Apenas el alba desveló los familiares recovecos del paisaje, se pusieron en marcha, arropadas con plumíferos, las buscadoras. «Ya podemos darnos prisa, porque a media mañana la boira rozará el suelo», apremió la más veterana.

Cruzaron por la estrecha y húmeda repisa del paramento del azud y descendieron por el aliviadero de la otra orilla para continuar por la pedriza hasta el casetón de herramientas de la hidroeléctrica, a dos kilómetros y medio del Barrio. Treparon por el sendero arcilloso hasta alcanzar el camino de hojarasca que bordea las espectaculares paredes rocosas que encajonan el barranco y salvaron, ya con leve agitación respiratoria, el pronunciado y resbaladizo desnivel que remonta hasta la compacta masa arbórea del Pinar de la Fontaneta, a unos cinco kilómetros empinados desde el azud, donde un discreto túmulo, con la piedra laja cubierta de musgo, abrigó, en tiempos remotos, un manantial  —la fontaneta o fuente pequeña—  considerado de aguas milagreras por creerse que, en lo más profundo, se mantenían latentes los espíritus de las Encantarias.

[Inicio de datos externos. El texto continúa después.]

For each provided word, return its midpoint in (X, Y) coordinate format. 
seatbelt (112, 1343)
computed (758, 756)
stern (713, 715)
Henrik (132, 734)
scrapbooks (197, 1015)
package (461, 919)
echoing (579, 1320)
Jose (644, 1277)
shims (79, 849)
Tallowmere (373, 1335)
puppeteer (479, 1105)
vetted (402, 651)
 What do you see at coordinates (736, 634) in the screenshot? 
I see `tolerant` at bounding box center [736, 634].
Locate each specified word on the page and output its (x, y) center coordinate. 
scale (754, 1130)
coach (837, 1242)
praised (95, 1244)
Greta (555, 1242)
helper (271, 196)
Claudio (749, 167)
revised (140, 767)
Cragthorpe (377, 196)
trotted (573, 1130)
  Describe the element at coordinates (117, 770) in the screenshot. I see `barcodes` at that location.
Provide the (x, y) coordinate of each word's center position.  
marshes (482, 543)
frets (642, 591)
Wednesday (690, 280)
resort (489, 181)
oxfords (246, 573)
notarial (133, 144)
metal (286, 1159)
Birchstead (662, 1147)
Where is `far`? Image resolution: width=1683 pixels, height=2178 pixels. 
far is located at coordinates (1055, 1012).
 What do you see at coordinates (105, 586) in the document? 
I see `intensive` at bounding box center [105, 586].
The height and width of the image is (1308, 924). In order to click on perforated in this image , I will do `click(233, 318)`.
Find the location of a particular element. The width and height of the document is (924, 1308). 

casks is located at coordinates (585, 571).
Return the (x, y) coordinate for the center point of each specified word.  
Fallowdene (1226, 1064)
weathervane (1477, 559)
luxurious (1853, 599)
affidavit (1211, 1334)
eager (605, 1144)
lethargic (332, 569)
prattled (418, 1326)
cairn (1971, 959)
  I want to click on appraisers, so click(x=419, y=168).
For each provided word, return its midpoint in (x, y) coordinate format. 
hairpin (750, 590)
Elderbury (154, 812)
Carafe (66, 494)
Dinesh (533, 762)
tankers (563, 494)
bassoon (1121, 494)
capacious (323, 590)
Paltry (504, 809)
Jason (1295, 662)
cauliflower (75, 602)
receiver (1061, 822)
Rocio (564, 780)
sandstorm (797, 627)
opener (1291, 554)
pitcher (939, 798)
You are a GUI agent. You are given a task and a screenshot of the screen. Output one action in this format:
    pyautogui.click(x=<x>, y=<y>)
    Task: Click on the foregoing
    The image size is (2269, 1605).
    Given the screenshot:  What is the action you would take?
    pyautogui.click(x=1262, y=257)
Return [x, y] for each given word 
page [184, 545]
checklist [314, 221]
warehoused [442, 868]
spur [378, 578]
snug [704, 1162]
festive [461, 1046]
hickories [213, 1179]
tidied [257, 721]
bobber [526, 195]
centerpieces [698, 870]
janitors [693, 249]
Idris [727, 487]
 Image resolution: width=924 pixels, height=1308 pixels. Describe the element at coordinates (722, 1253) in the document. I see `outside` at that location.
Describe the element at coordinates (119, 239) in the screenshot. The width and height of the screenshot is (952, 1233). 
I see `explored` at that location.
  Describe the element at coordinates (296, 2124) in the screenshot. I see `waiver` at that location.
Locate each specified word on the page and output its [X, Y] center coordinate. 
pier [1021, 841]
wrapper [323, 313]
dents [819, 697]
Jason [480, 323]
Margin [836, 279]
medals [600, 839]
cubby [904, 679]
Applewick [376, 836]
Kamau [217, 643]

Decíase que una mujer estéril que humedeciera sus partes pudendas con agua de la Fontaneta convertíase en fecunda por mor de las extraordinarias propiedades imbuidas por las ninfas al líquido elemento.


Cuando la niebla, con tintes azulados, descolgóse hasta lamer las abrigadas pantorrillas de las avezadas pesquisidoras, ya alcanzaban ellas —agotadas pero felices— el Barrio, con la cesta desbordada de robellones.